As is currently being discussed in the EU, the low allowance price could be counteracted through the use of new mechanisms such as price floors or strategic allowance reserves. However, a more direct (and environmentally beneficial) approach would be to tighten the cap, for example, by adjusting the rate at which it is decreased after 2020; because of banking, this should affect the price even today.  We would argue that the fact that allowance prices turned out to be lower than anticipated (and thus EU climate policy was cheaper than expected) should actually be interpreted as good news rather than a problem. After all, the main economic argument in favor of an emission allowance market is that it delivers a particular emissions goal at least cost.

Martin, Muûls, and Wagner focus on the specific sectors--energy and industry--that were directly regulated by the cap-and-trade arrangements under the ETS. They argue that there is little evidence the emissions trading system hurt these industries, and some evidence that it did accelerate their reduction in emissions and stimulate their innovation in cleaner-energy alternatives.

It seems to me that the best case one can make for the EU ETS after its first decade is along the lines of "it's a start." Sure, the prices are very low, but they aren't zero. Ellerman et al. emphasize that the ETS is set up in a way that over the long-run, it will become a binding constraint forcing carbon emissions to decline.
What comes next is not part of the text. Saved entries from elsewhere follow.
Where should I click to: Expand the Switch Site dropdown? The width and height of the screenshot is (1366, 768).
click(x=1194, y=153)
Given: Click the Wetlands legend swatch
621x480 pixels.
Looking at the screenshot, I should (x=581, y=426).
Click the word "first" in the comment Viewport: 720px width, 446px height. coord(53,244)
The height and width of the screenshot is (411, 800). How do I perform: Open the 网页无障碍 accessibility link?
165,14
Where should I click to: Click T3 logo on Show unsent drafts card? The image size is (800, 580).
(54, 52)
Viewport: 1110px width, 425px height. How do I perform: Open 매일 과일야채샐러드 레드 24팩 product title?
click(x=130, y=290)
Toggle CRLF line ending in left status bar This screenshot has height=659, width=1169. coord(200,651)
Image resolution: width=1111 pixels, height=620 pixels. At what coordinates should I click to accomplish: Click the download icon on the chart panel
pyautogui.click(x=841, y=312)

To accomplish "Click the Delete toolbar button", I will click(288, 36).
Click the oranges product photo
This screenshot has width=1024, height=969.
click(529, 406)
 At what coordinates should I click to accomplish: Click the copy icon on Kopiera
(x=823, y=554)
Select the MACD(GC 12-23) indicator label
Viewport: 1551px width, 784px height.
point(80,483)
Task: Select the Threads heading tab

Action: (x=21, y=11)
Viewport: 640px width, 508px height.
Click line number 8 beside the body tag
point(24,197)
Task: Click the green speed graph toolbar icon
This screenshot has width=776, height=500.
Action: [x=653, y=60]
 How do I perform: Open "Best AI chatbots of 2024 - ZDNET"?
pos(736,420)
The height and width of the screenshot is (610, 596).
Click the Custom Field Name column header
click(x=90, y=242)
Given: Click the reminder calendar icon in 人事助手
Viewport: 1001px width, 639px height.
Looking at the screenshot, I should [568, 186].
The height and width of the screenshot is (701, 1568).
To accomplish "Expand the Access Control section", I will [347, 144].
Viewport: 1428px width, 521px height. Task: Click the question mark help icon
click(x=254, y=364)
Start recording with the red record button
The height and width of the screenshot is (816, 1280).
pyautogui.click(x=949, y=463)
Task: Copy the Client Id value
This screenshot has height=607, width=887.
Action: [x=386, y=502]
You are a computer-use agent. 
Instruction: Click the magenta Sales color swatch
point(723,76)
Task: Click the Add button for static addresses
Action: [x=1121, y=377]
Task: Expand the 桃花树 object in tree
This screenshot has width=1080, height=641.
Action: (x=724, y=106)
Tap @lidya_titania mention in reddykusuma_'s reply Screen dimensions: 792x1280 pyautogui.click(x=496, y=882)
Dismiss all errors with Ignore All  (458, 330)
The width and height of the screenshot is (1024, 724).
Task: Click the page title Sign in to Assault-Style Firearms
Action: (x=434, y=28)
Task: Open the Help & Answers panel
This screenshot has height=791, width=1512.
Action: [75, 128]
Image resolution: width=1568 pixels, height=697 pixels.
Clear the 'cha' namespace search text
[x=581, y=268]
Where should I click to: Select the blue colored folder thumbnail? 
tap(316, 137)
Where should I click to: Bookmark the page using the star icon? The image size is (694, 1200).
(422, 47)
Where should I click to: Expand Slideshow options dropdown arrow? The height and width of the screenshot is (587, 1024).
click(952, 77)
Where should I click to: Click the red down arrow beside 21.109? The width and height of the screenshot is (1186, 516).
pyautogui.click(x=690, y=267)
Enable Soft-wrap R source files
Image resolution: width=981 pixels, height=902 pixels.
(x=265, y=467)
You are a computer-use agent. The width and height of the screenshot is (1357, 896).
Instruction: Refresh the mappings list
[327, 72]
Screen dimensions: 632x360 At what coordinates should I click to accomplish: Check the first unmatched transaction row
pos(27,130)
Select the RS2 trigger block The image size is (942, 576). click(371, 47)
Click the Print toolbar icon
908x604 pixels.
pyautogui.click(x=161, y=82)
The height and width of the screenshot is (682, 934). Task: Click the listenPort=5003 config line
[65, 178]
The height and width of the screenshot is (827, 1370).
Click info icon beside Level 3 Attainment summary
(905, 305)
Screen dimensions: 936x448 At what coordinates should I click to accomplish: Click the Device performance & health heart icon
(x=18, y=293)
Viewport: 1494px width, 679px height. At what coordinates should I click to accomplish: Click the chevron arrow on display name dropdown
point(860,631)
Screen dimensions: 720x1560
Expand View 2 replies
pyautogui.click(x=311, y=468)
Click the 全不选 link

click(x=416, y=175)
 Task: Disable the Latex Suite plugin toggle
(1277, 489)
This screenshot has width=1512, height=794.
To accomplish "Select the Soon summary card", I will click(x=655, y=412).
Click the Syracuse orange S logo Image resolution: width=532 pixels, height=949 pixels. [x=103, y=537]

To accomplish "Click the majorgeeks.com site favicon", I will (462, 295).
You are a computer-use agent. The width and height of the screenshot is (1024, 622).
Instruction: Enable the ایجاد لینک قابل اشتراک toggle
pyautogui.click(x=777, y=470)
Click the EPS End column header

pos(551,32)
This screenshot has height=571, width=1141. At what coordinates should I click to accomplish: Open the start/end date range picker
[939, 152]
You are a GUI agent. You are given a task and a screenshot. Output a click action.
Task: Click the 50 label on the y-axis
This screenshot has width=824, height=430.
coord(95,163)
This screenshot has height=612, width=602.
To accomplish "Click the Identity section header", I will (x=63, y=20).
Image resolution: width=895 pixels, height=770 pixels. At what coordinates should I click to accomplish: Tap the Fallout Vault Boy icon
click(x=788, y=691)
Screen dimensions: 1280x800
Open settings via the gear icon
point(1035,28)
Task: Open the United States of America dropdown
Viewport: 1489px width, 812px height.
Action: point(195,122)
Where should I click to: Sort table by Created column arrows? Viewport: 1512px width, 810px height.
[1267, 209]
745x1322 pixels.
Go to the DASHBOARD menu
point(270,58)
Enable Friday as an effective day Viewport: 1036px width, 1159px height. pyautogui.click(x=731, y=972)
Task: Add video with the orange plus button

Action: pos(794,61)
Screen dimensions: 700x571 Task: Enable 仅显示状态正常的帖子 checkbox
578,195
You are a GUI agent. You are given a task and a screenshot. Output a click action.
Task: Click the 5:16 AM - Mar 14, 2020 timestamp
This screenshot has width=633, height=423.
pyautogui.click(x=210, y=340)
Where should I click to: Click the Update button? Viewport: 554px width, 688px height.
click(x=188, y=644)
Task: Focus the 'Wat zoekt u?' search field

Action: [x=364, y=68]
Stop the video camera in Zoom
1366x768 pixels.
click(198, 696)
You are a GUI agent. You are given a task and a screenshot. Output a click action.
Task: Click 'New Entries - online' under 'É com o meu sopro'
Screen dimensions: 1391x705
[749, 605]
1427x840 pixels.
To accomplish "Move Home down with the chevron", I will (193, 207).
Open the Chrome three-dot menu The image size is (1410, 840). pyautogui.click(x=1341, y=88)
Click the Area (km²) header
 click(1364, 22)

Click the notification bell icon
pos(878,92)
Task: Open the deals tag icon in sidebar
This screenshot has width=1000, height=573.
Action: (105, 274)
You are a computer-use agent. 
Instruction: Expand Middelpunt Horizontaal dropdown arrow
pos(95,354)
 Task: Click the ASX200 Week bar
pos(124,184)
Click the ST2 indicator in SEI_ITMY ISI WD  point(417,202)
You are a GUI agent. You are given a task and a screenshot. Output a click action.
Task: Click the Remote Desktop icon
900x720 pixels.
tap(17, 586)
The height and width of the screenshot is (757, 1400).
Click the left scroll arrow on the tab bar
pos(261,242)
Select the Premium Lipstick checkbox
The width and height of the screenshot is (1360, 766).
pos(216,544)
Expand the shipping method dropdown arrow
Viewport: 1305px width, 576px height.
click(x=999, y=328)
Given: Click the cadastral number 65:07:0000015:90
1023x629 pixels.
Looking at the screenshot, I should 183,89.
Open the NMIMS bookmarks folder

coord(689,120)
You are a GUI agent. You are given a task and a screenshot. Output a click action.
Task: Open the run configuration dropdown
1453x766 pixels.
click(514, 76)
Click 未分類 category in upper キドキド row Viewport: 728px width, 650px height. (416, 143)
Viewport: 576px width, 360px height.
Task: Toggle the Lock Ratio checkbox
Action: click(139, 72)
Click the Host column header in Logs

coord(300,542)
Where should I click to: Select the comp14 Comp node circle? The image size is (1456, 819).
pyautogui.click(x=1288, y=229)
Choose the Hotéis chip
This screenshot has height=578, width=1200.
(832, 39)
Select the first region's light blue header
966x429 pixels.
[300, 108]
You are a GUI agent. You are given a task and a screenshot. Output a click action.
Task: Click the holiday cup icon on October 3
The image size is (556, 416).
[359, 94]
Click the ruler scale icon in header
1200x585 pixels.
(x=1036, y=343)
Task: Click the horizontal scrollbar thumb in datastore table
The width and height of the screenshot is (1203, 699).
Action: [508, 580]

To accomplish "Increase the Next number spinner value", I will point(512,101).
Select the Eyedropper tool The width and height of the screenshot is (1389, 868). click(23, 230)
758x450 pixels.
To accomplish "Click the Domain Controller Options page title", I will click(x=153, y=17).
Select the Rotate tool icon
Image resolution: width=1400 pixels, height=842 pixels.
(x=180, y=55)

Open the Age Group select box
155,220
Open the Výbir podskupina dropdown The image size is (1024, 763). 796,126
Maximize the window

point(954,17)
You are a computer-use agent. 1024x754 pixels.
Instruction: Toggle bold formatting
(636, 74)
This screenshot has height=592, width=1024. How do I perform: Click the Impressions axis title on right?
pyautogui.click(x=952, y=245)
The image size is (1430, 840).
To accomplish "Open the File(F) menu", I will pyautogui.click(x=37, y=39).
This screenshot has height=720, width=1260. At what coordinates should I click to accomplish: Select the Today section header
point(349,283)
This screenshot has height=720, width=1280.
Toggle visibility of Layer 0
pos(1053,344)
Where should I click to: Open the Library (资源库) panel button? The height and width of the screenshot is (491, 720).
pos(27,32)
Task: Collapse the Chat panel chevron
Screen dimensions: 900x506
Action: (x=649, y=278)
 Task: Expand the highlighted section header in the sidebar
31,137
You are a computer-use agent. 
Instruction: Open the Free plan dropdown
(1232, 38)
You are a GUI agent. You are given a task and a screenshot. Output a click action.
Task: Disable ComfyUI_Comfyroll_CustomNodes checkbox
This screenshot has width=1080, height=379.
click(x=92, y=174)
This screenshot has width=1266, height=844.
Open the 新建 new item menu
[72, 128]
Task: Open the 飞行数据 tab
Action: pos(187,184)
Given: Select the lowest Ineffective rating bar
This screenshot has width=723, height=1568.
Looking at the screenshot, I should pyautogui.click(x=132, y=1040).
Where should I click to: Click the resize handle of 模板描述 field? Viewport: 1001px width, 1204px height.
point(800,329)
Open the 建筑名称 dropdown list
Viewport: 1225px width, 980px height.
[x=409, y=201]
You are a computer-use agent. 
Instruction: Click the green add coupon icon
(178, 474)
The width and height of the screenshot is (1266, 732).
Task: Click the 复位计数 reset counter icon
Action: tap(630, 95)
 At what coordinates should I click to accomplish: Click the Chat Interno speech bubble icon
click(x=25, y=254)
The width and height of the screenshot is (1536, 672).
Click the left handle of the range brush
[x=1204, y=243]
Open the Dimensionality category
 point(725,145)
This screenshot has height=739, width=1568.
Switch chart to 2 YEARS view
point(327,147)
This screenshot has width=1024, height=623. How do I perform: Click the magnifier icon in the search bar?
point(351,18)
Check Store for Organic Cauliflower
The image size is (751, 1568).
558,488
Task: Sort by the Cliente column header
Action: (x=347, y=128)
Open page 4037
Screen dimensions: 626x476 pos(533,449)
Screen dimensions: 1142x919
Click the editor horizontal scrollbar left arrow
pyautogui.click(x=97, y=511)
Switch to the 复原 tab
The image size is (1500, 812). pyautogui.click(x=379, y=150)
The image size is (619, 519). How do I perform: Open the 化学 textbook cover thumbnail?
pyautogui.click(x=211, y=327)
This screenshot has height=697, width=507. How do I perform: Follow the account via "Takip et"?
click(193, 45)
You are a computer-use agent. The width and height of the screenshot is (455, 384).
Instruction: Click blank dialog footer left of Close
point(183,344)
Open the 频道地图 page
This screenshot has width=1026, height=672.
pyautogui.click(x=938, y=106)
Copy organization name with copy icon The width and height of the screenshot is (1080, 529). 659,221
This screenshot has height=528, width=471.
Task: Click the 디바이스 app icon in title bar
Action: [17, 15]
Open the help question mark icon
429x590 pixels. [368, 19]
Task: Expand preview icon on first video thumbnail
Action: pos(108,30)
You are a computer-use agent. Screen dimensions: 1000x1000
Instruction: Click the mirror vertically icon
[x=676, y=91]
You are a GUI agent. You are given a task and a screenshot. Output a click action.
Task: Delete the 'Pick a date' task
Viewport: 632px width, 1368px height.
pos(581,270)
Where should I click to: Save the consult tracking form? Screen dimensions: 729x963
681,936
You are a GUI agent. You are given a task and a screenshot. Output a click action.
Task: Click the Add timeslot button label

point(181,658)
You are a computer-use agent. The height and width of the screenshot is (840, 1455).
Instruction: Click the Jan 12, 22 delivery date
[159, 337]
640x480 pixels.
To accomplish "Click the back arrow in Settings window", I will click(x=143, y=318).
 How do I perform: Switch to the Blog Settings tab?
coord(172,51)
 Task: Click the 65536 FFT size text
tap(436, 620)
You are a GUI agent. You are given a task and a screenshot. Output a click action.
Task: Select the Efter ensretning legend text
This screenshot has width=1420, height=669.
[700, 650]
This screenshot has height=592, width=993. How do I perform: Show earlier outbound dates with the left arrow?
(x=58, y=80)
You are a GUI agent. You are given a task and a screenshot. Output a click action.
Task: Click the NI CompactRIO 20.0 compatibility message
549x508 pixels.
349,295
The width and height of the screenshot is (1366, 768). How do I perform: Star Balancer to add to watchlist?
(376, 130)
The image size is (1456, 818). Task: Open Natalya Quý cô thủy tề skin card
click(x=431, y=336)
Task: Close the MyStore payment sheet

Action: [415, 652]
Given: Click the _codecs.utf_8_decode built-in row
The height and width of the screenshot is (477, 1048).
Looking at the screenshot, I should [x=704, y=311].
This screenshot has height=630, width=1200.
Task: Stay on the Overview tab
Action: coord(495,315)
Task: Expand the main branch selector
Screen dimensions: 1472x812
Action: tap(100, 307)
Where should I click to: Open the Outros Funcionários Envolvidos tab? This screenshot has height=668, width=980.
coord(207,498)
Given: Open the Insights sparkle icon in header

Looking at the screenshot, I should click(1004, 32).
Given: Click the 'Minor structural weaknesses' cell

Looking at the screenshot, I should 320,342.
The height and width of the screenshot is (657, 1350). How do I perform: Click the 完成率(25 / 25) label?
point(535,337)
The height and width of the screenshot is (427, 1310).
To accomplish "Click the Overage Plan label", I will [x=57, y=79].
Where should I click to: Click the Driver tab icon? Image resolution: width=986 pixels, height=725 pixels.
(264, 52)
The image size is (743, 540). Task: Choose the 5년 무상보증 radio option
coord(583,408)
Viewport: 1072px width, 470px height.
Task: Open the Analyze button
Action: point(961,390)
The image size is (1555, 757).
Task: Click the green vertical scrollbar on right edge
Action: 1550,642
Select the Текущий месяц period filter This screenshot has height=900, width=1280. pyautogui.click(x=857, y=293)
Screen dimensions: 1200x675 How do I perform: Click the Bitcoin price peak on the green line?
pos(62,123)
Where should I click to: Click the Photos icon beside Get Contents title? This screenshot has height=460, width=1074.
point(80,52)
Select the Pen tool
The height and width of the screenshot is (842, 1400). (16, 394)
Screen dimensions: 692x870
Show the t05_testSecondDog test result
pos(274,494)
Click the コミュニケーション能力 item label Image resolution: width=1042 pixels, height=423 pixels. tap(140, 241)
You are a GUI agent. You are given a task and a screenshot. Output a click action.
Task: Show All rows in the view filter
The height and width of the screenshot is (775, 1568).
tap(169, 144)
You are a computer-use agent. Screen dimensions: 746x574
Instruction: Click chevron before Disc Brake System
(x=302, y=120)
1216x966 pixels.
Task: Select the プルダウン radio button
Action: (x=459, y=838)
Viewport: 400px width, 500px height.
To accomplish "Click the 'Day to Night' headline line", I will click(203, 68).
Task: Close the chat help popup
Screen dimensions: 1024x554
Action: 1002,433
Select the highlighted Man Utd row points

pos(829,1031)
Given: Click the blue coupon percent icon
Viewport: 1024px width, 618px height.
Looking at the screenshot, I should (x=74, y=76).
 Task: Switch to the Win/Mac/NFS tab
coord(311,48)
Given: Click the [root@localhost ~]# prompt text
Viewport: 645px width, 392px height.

They write:
Absent a decision by the EU to abandon the program, which would require a super-majority, the EU ETS will march on with a continually declining cap, which, under all likely scenarios, will create continuing scarcity, thus virtually guaranteeing that a carbon price will be a permanent feature of the European economic landscape.
Right now, the political pressures to change the rules in such a way as to allow a lower carbon price are quite muted. It will be interesting to see how the political pressures play out a few years down the road when the carbon constraint in the ETS start to push the price of the allowances higher, up to €30 per ton or perhaps considerably more.